AUSZUG
◇ ◇ ◇

Herr Everding, bis Ende letzten Jahres haben Sie sich um Factual Entertainment gekümmert, jetzt als Chef von Classica um klassische Musik. Was hat Sie an der Aufgabe gereizt?
Es gibt vier Gründe. Erstens Jan Moijto. Mit einem Überzeugungstäter und Profi wie ihm zusammenzuarbeiten, ist eine besondere Herausforderung und Freude. Der zweite Grund: Wie Factual Entertainment ist die audiovisuelle Darstellung von klassischer Musik eine thematische Nische, aber dieses Genre erreicht Millionen von Menschen auf eine besondere Art und Weise. Der dritte Grund: Für einen Sender ist das Programm entscheidend und Classica kann durch die Produktion der Unitel Classica und den jahrelang aufgebauten Programmstock vom Besten und aus dem Vollen schöpfen. Und der vierte Grund ist auch nicht zu verschweigen: Meine Leidenschaft für die klassische Musik, gewachsen aus meinen familiären Wurzeln.
Welche Erkenntnisse haben sie gewinnen können, nachdem Sie den Sender übernommen haben?

◇ ◇ ◇

AUFGABEN
**A.** Welche Gründe nennt Herr Everding im Auszug dafür, dass ihn die Aufgabe bei Classica gereizt hat? Zähle sie alle auf.
**B.** Tausche in den Einträgen im Abschnitt von der Zeile mit „The width and height of the screenshot is (386, 386).“ bis einschließlich zum Ende der Einträge „At what coordinates“ gegen „At which position“ aus. Gib nur diesen Abschnitt ohne die Bilder wieder.
Auszug und Einträge haben nichts miteinander zu tun und stammen aus verschiedenen Quellen.

EINTRÄGE ZUR AUFGABE
◇ ◇ ◇

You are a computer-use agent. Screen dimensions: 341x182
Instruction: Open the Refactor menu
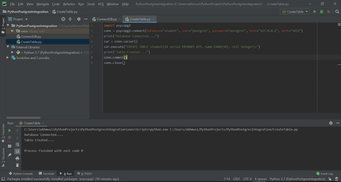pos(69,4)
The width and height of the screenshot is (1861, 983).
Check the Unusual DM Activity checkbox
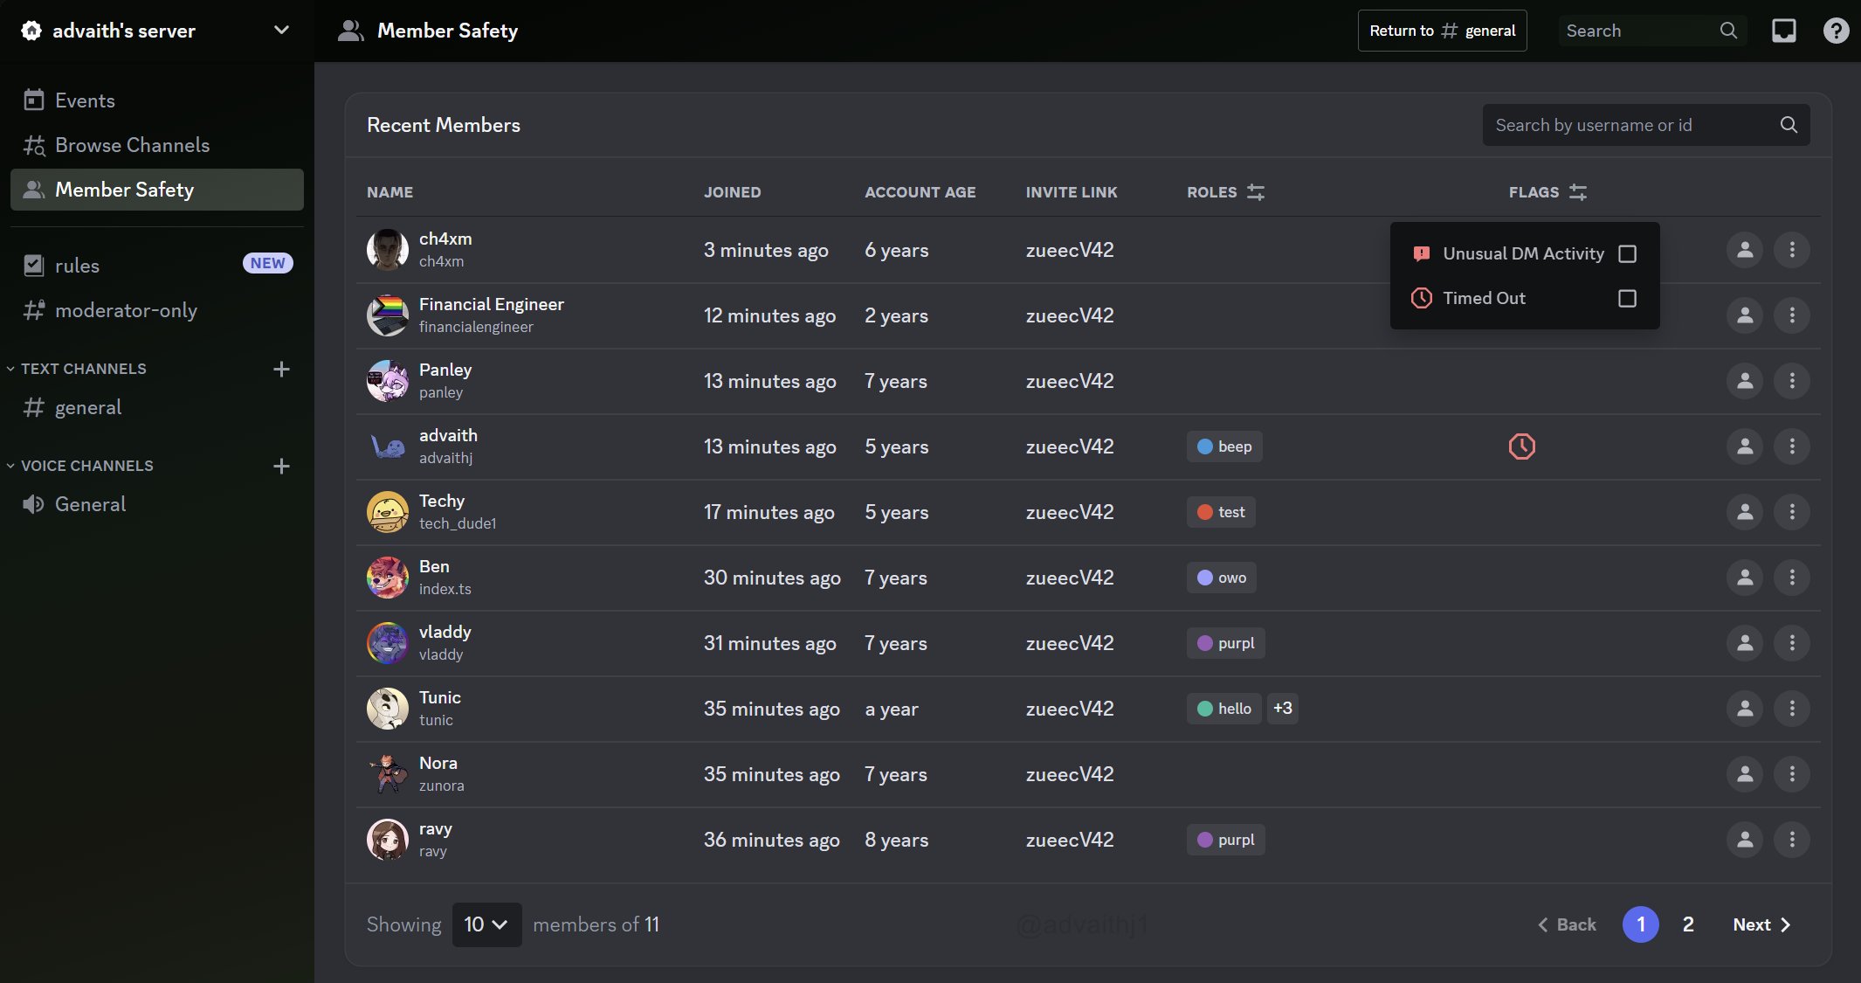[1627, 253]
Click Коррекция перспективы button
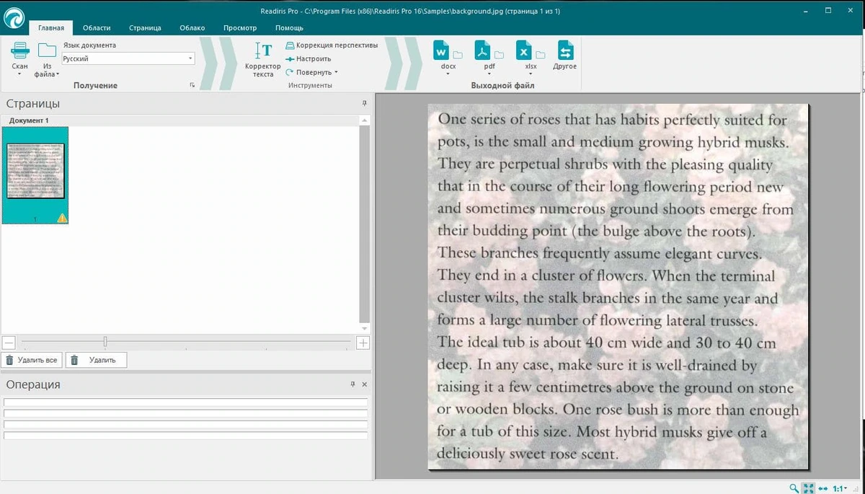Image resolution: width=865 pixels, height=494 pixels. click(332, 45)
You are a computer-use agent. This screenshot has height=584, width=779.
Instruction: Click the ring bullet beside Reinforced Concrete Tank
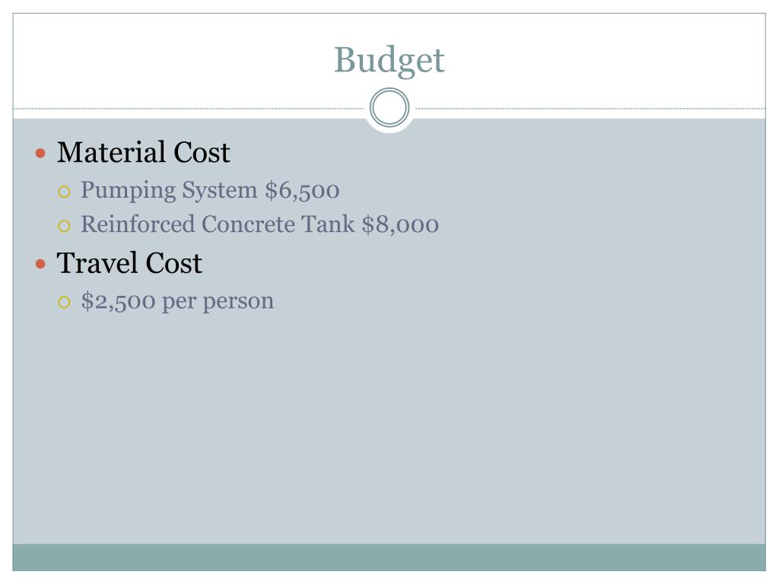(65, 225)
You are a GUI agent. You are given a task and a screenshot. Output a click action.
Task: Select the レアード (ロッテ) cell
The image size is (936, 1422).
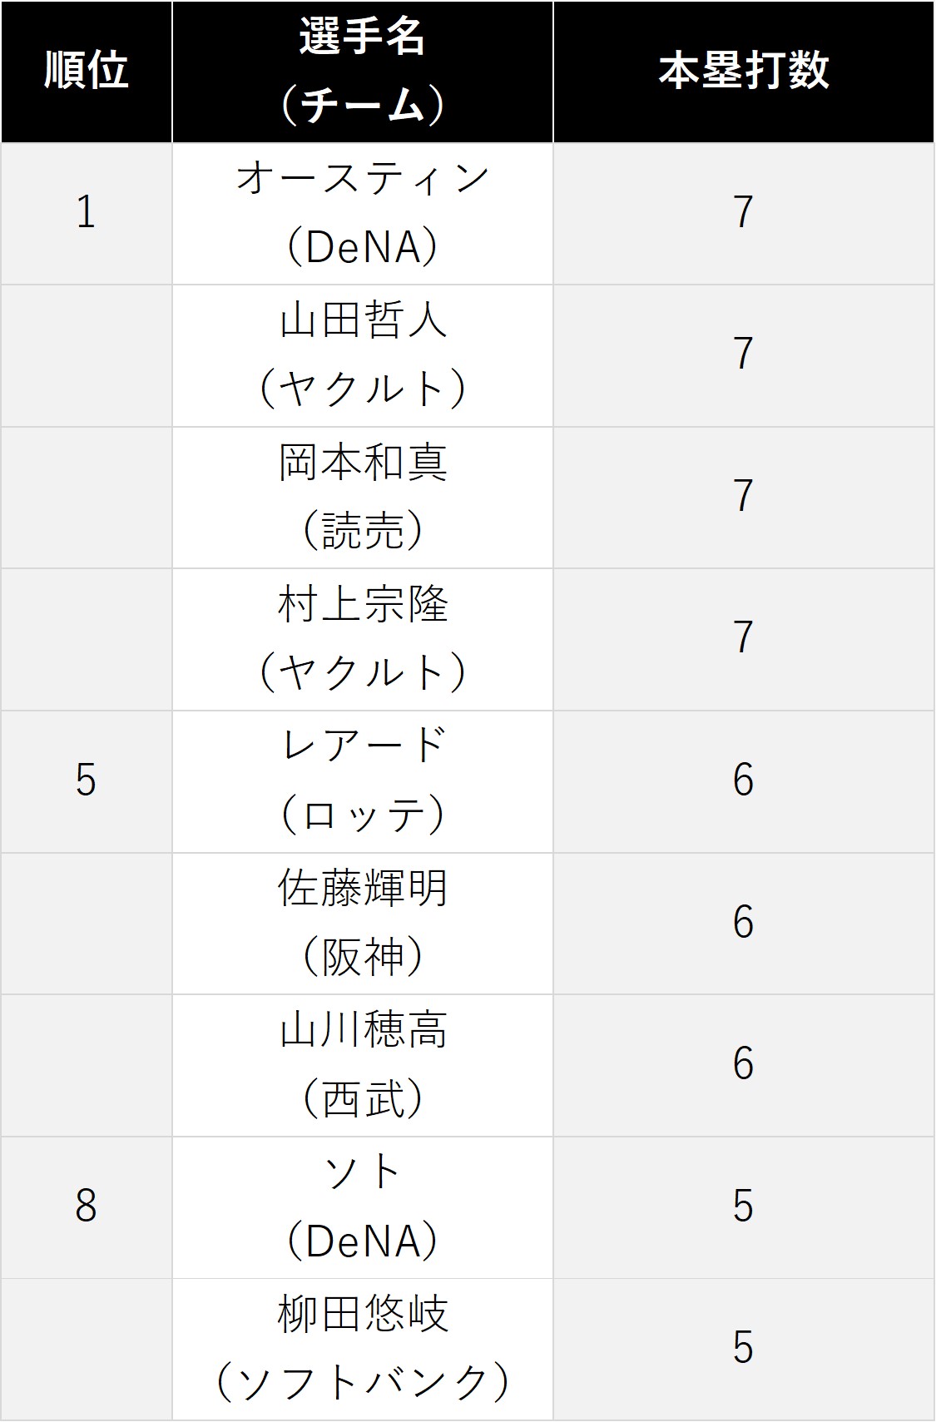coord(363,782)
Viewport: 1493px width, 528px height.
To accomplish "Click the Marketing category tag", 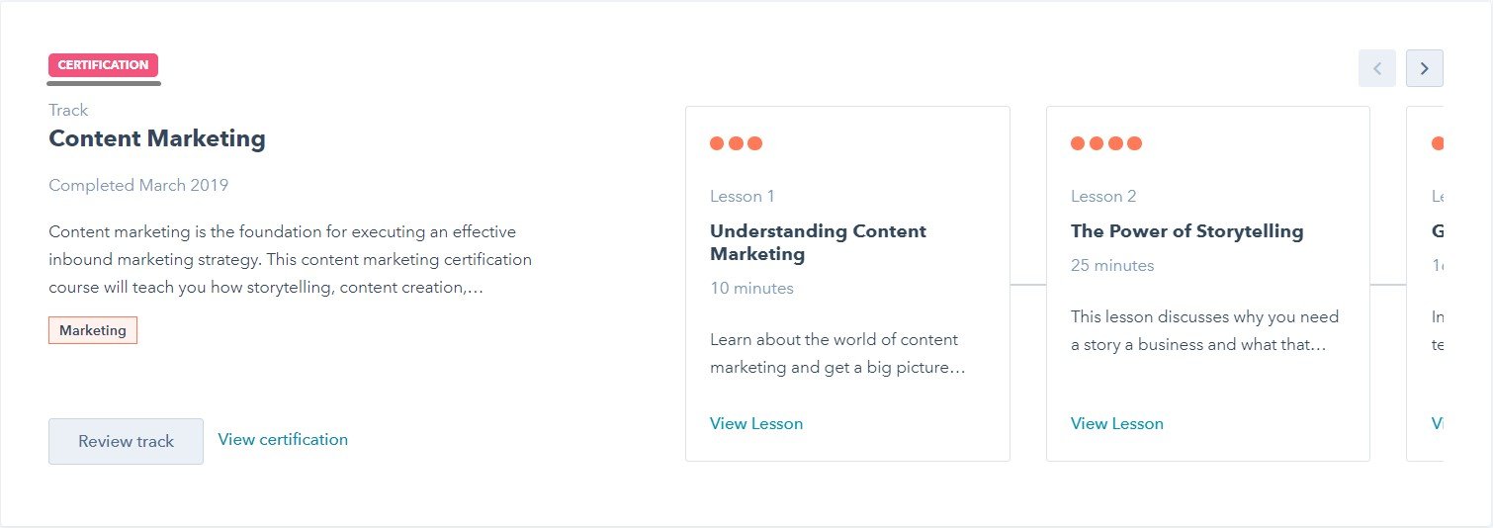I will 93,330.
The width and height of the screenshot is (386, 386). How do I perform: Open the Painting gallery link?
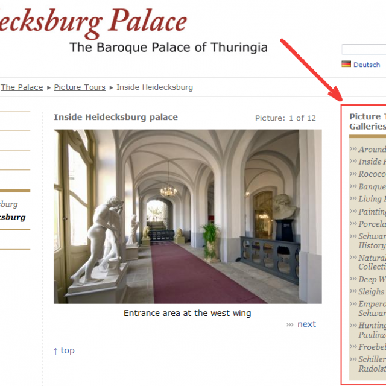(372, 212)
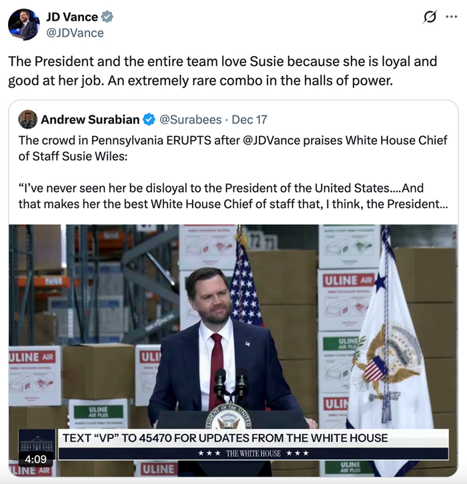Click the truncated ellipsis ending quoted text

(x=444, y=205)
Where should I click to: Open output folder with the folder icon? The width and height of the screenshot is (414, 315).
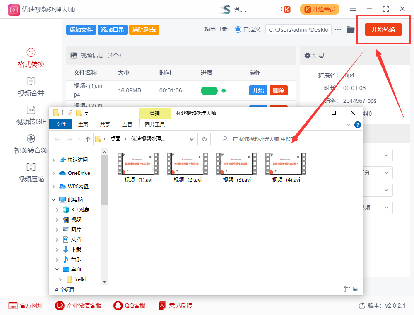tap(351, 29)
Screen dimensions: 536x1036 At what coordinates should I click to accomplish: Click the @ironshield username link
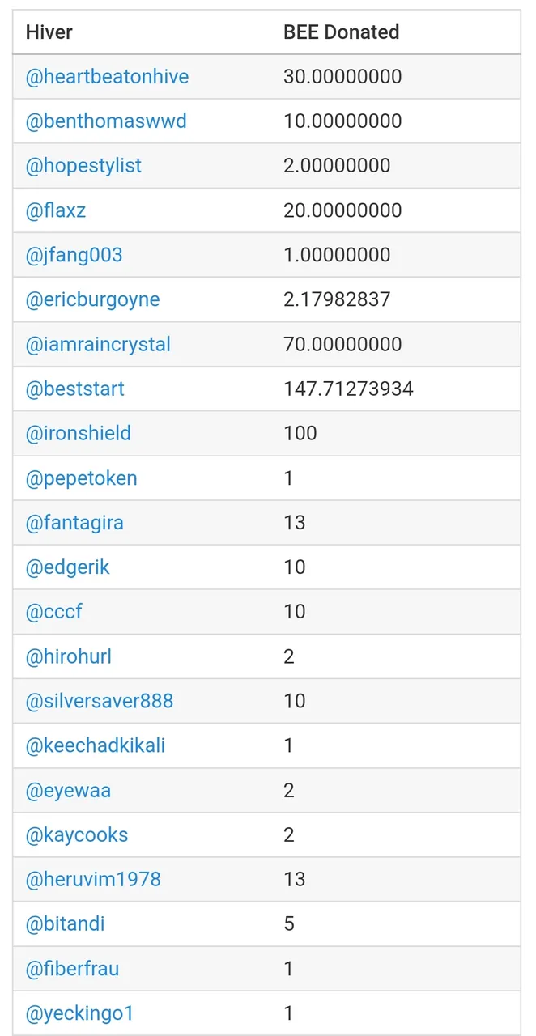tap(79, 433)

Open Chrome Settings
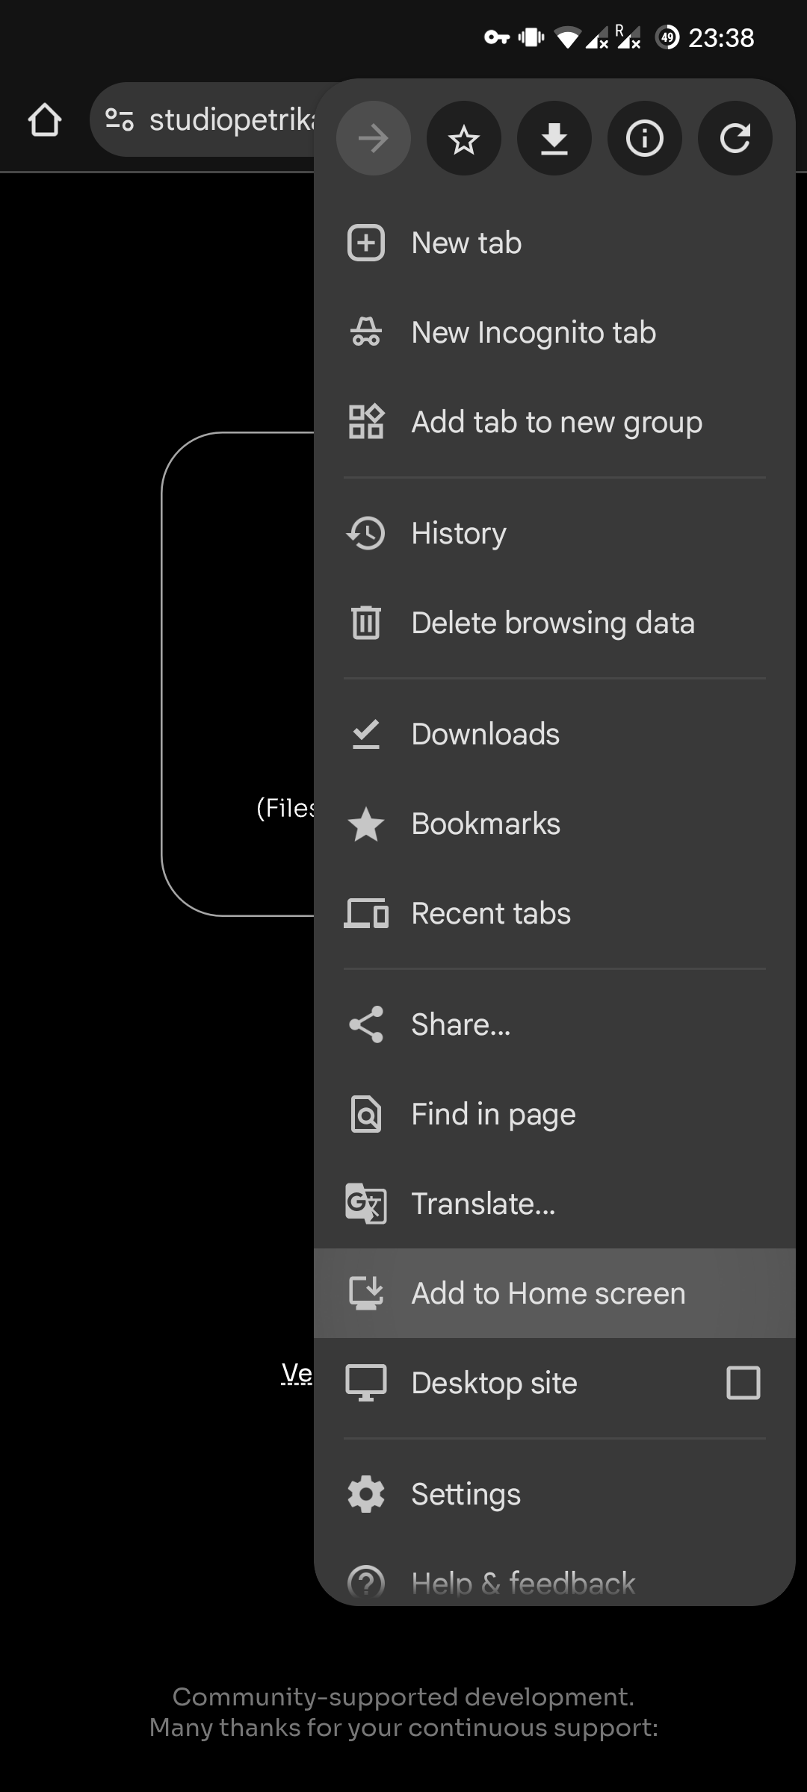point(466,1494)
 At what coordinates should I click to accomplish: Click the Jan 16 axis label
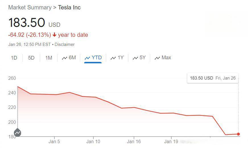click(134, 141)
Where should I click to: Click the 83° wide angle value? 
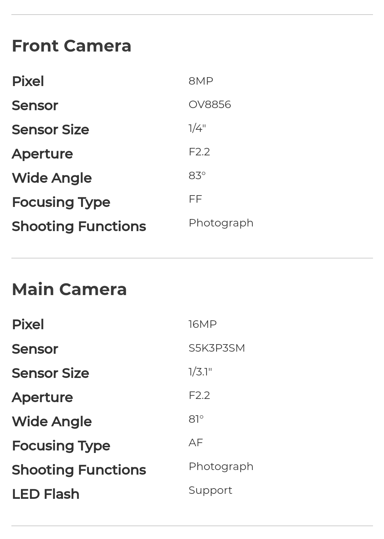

◇ ◇ ◇

LÖSUNGEN JE AUFGABE
**A.**
1. Jan Moijto: Mit einem Überzeugungstäter und Profi wie ihm zusammenzuarbeiten, ist eine besondere Herausforderung und Freude.
2. Die audiovisuelle Darstellung klassischer Musik ist wie Factual Entertainment eine thematische Nische, erreicht aber Millionen von Menschen auf besondere Art und Weise.
3. Für einen Sender ist das Programm entscheidend, und Classica kann durch die Produktion der Unitel Classica und den jahrelang aufgebauten Programmstock vom Besten und aus dem Vollen schöpfen.
4. Seine Leidenschaft für die klassische Musik, die aus seinen familiären Wurzeln gewachsen ist.

**B.**
The width and height of the screenshot is (386, 386). How do I perform: Open the Painting gallery link?
(372, 212)
Click the truncated ellipsis ending quoted text

(x=444, y=205)
Where should I click to: Open output folder with the folder icon? The width and height of the screenshot is (414, 315).
tap(351, 29)
Screen dimensions: 536x1036 At which position should I click to accomplish: Click the @ironshield username link
tap(79, 433)

Open Chrome Settings
point(466,1494)
 At which position should I click to accomplish: Click the Jan 16 axis label
click(134, 141)
Where should I click to: Click the 83° wide angle value? 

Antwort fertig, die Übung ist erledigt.